WORK INSTRUCTIONS: In the material below, copy everything from the line containing "You are a GUI" down to the line containing "point(220,445)", switching "screenshot" to "screen capture" and changing nothing else. Give only those lines, and leave the pictures out.

# # # # # # #

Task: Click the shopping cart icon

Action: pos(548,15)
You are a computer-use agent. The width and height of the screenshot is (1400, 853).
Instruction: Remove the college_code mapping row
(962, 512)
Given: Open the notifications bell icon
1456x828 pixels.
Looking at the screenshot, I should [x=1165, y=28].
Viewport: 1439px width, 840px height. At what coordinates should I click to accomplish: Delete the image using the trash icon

# # # # # # #

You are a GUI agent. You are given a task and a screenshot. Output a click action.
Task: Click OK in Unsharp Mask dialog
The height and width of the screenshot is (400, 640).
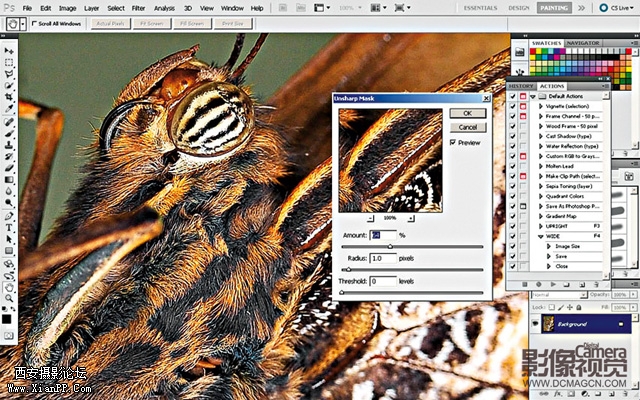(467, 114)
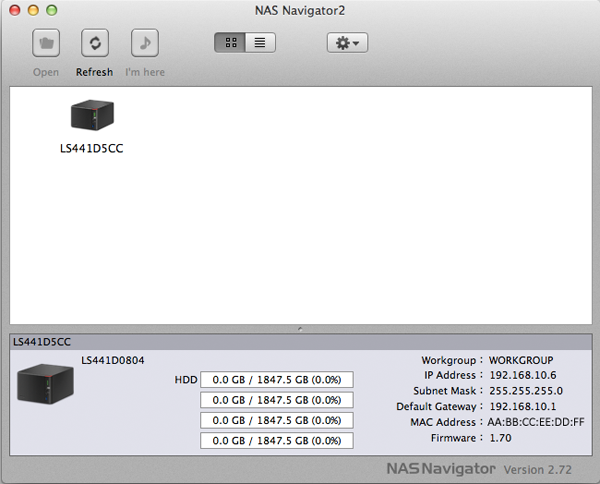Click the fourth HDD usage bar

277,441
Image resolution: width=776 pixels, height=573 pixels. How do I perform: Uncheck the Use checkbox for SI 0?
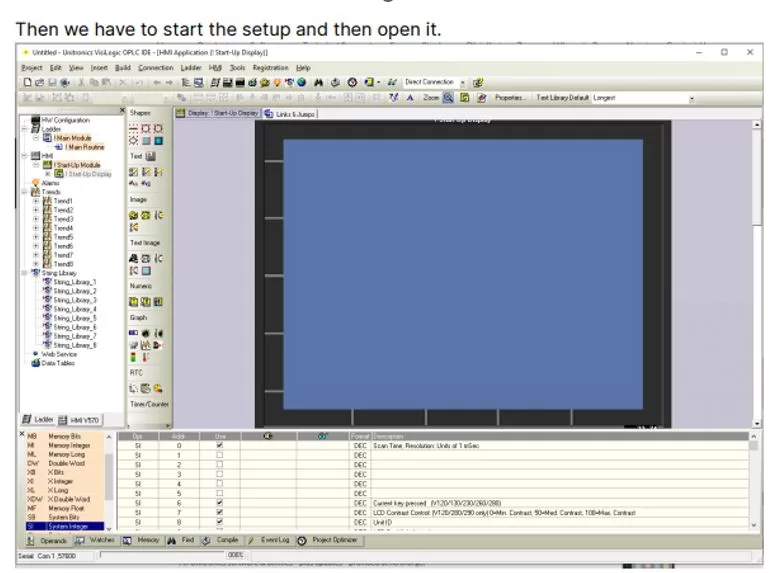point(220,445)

# # # # # # #

THE SOLUTION:
You are a GUI agent. You are given a task and a screen capture. Output a click action.
Task: Click OK in Unsharp Mask dialog
The height and width of the screen capture is (400, 640).
(467, 114)
Click the fourth HDD usage bar

277,441
Image resolution: width=776 pixels, height=573 pixels. How do I perform: Uncheck the Use checkbox for SI 0?
point(220,445)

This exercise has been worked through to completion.